Conclusion: Automation is essential for managing large-scale systems but requires careful design, ownership, and iteration. Google’s journey—from manual processes to autonomous systems—demonstrates that automation’s true value lies in enabling reliability, scalability, and engineer productivity. However, it must be paired with rigorous testing, observability, and a culture of continuous improvement to avoid pitfalls.

Extended Definitions

Continuous Deployment and Continuous Delivery

1. Continuous Delivery (CD)

  • Definition: Ensures code changes are always in a deployable state and can be released to production at any time, but requires manual approval for the final deployment step.
  • Key Features:
    • Automated testing, integration, and staging.
    • Code is production-ready but deployed manually (e.g., via a button click).
    • Focuses on risk mitigation by allowing human oversight for business or regulatory reasons.
  • Example from SRE Book (Chapter 7):
    • A canary deployment where changes are rolled out to 5% of users, monitored via SLOs, and manually approved for full rollout.

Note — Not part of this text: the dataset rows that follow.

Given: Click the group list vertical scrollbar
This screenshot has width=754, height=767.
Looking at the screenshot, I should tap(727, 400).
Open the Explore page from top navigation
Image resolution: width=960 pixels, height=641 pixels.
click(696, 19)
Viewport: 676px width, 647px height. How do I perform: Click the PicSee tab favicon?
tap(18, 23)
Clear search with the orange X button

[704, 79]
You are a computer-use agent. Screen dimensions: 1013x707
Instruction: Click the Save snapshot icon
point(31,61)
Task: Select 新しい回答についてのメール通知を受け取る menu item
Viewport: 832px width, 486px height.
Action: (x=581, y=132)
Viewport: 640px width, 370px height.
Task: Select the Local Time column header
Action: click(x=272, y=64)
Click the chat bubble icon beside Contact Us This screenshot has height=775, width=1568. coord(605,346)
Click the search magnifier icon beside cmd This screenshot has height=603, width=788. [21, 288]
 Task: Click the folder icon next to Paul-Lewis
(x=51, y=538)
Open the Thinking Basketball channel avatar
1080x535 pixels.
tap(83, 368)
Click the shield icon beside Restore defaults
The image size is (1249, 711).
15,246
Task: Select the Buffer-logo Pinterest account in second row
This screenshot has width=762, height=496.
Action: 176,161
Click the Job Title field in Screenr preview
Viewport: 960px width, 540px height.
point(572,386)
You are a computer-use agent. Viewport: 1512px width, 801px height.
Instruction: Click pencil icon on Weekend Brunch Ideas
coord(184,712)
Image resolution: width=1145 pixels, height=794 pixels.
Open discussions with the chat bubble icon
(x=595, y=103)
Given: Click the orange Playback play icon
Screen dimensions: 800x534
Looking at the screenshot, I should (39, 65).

2. Continuous Deployment (CD)

  • Definition: Automates the entire pipeline, including the final deployment to production, without human intervention.
  • Key Features:
    • Every code change that passes automated tests is immediately deployed to production.
    • Requires rigorous automation, observability, and SLO-driven safeguards (e.g., auto-rollback if SLOs are violated).
  • Example from SRE Book (Chapter 7):
    • Automated failover systems like Decider (for MySQL on Borg) or self-healing clusters in Borg, where no human action is needed for deployment or recovery.

Key Differences

Aspect Continuous Delivery Continuous Deployment
Final Deployment Step Manual approval required. Fully automated (no human intervention).
Risk Tolerance Lower risk (humans validate critical changes). Higher trust in automation and testing.
Use Case Regulated industries, complex systems. High-velocity environments (e.g., SaaS apps).
SRE Alignment Aligns with error budget policies (Chapter 3): Deployments paused if SLOs are breached. Requires autonomous systems (Chapter 7) with self-healing and auto-rollback.

Why It Matters in SRE

  • Continuous Delivery balances automation with human judgment, aligning with SRE principles like error budgets (Chapter 3). Teams can halt deployments if reliability targets (SLOs) are at risk.
  • Continuous Deployment reflects Google’s "warehouse-scale computer" philosophy (Chapter 7), where systems like Borg automate infrastructure management, treating clusters as APIs and enabling autonomous operations.

Example Workflow (SRE Book):

  1. Code commit → Automated tests (CI).
  2. Artifact built → Canary deployment (5% traffic).
  3. Delivery: Manual approval for full rollout.
  4. Deployment: Auto-deploy to 100% if SLOs are met.

In summary, Delivery stops at the production gate, while Deployment pushes through it automatically. Both rely on automation and observability but differ in their tolerance for human intervention.